I’m about six weeks away from turning 29 (an insane sentence), and in truth, I am excited to be this close to thirty. I feel like I’ve been waiting to be thirty year-old Jenna ever since I watched 13 Going on 30 when I was little, and now that we’re almost there, I just feel a growing sense of relief. The more I talk to my younger friends about where they’re at navigating mid/late-twenties, the more happy I am to be almost done with it. Twenties are hard, and the world makes you believe they are the best part of your life, but I think I’m starting to relate to that one quote that I can’t recall about how some women are prettier at 28 than they were at eighteen. (I’m badly paraphrasing…but where did that quote come from?) I feel more like myself than I ever did as a kid, and yet so much of my freedom and inner joy comes from the fact that I’m rediscovering who I was back then. That by reawakening the part of me I left in Terabithia, I’m one step closer to being someone at thirty who I’m proud of.
I’ve been stuck in this apartment for over a week now and tomorrow I get to re-enter society (with a mask). I don’t feel very rested at all. I feel exhausted by my brain, tired from all the crying I’ve been doing, and bored out of my mind. I woke up sore from doing so many self-portrait shoots, and the other day when I went to the lake to get some fresh air, I came home feeling so incredibly weak.

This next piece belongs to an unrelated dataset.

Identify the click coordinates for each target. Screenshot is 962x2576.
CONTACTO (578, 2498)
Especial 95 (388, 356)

I really want to go rock-climbing or do the elliptical, but I’m not supposed to work out for a few weeks post-COVID. I want to do yoga, but my wrists are still acting up. I miss getting to out and eat food in restaurants. I miss talking to my best friend in person. I am tired of being a person and keeping a clean space and cooking food and planning what to do or what to eat. I miss being outside. I miss being on a schedule.

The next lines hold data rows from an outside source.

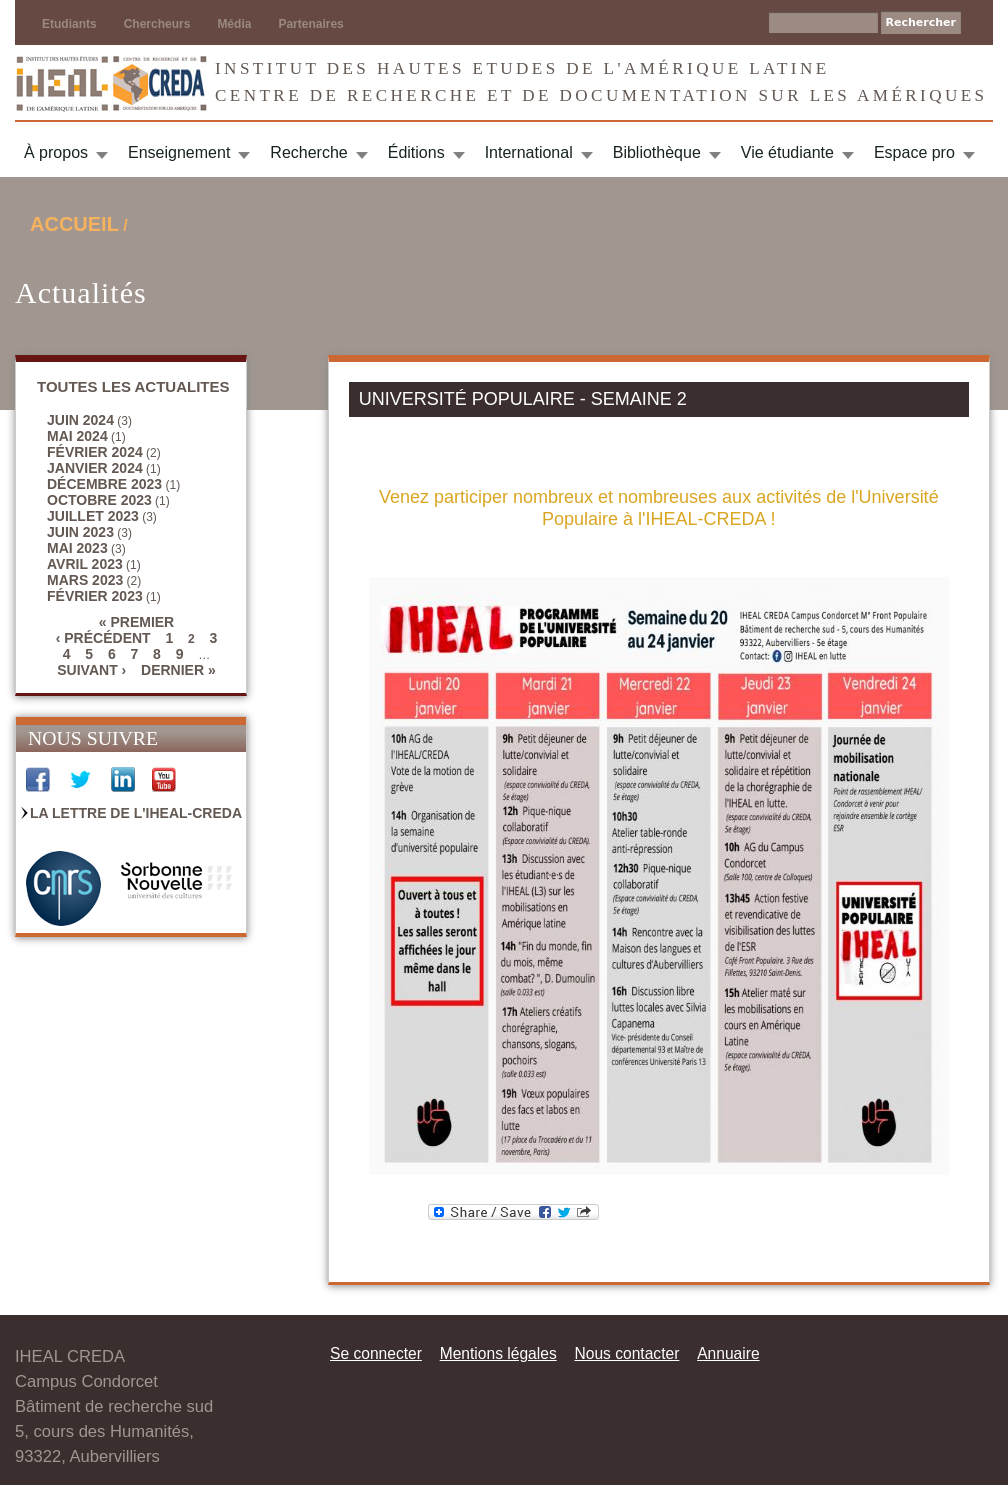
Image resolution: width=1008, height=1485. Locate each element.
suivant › (91, 670)
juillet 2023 (93, 516)
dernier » (178, 670)
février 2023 (95, 596)
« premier (136, 622)
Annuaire (728, 1353)
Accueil (74, 224)
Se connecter (376, 1353)
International (529, 152)
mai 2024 (77, 436)
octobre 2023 (99, 500)
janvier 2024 (95, 468)
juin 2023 (80, 532)
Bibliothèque (657, 152)
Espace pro (914, 152)
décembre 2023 (104, 484)
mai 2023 (77, 548)
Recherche (308, 152)
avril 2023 (85, 564)
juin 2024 (80, 420)
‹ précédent (103, 638)
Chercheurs (157, 24)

And it sucks because there are people who are chronically ill and immunocompromised who have been dealing with this shit since 2020. I have been stuck for a little over a week, but I will soon be able to “go back to normal” and that’s just so unfair.
I’m trying to stay positive, but it’s one day at a time. Maybe I need to stop watching sad movies or start reading some care-free books. Or maybe I just need to talk to my therapist.